**Instruction**: List everything from the line containing "Click the COMING" down to the line containing "coord(551,180)" as a numbered list, leaving out blank lines and the pictures.

**Entries provided**:
··········
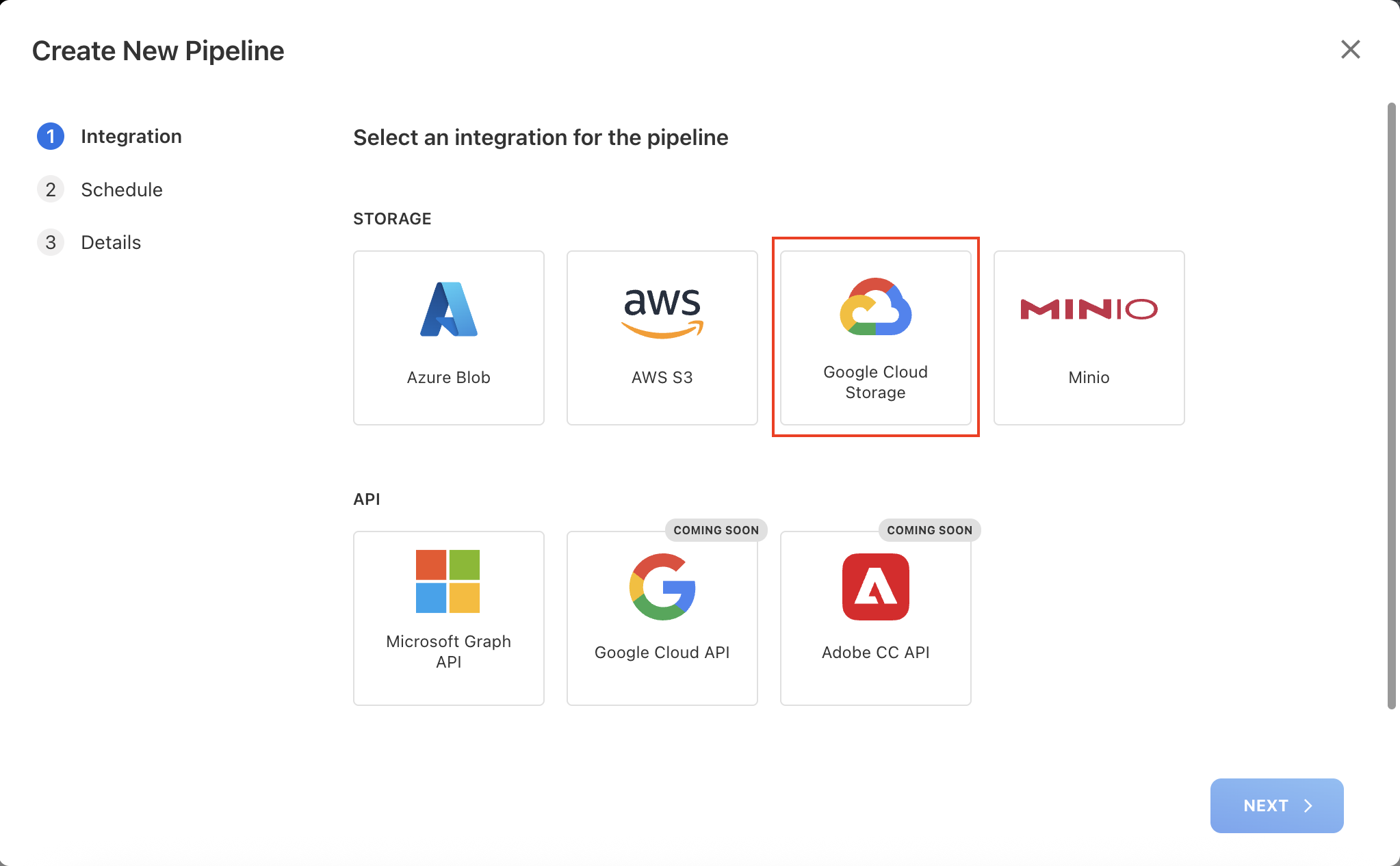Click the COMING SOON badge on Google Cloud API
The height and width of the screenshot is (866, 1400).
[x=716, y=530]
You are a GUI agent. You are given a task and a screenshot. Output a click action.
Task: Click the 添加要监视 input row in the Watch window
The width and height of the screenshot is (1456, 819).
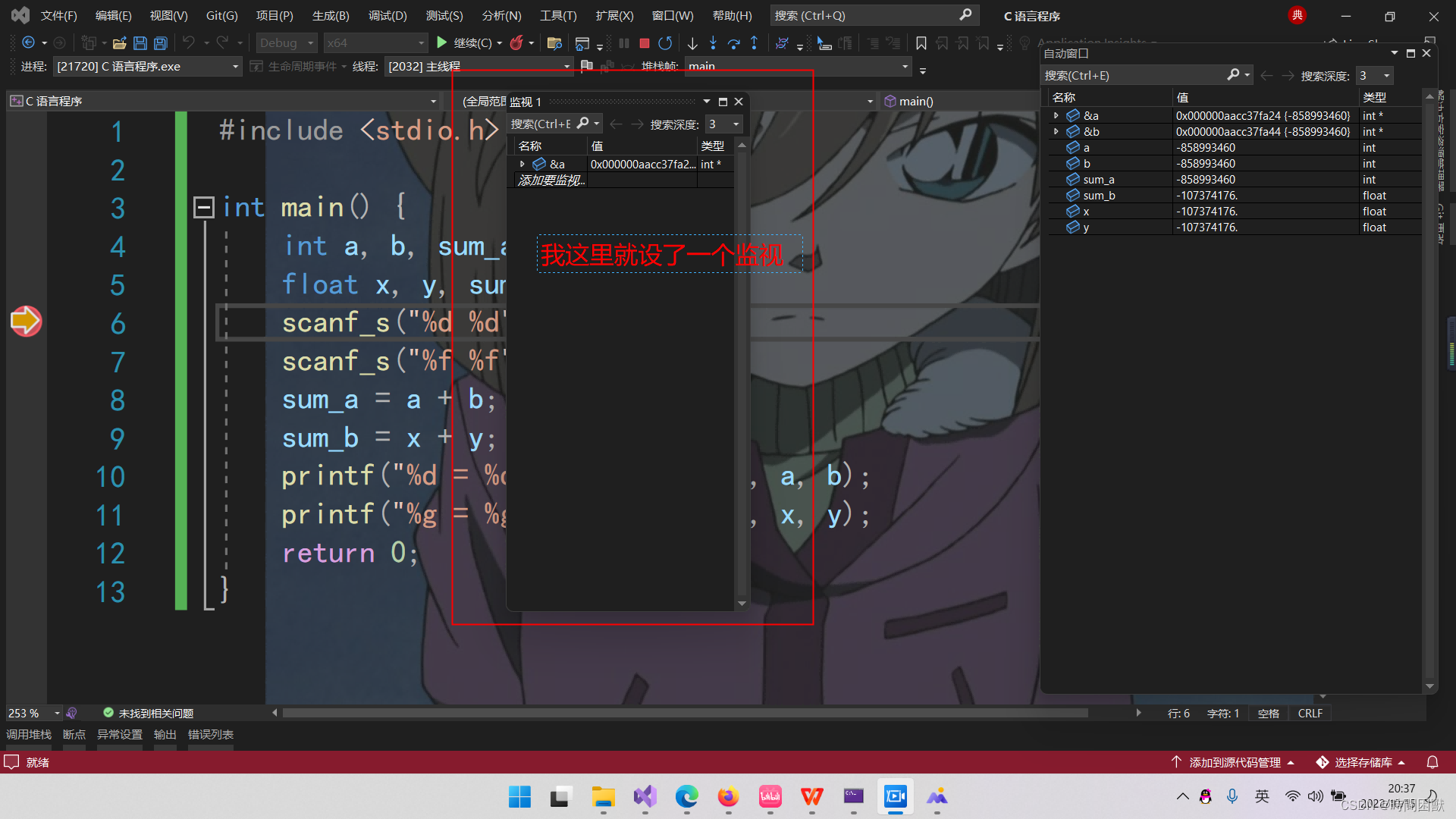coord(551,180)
··········
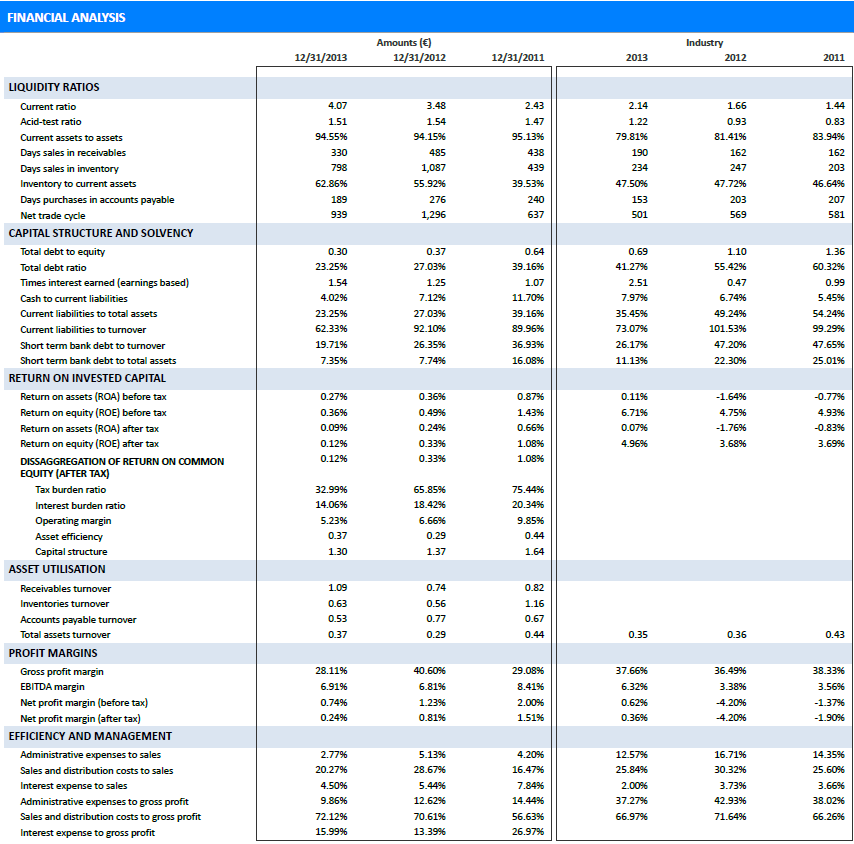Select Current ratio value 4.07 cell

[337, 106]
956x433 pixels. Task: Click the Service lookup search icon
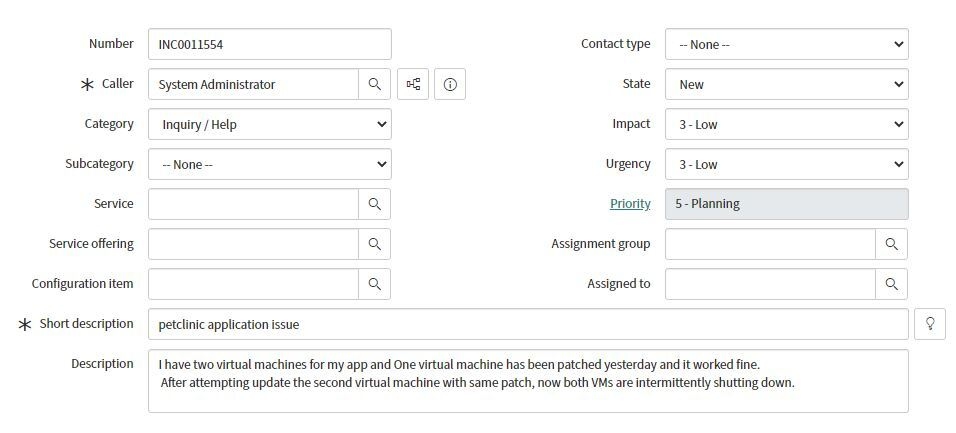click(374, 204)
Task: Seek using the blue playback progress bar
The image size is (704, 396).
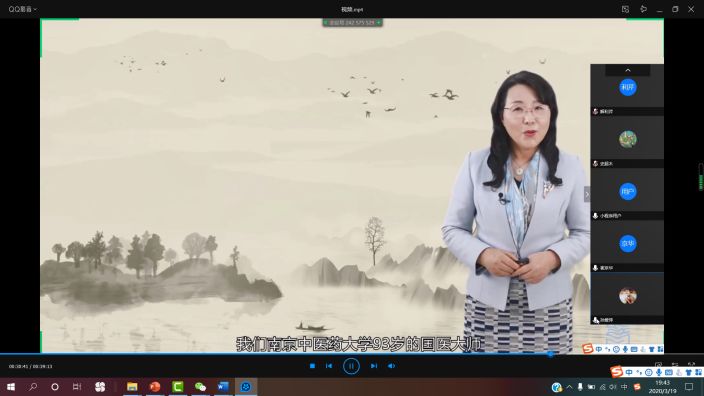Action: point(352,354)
··········
**Completed exercise**:
1. Click the COMING SOON badge on Google Cloud API
2. The height and width of the screenshot is (866, 1400).
3. [x=716, y=530]
4. You are a GUI agent. You are given a task and a screenshot. Output a click action.
5. Task: Click the 添加要监视 input row in the Watch window
6. The width and height of the screenshot is (1456, 819).
7. coord(551,180)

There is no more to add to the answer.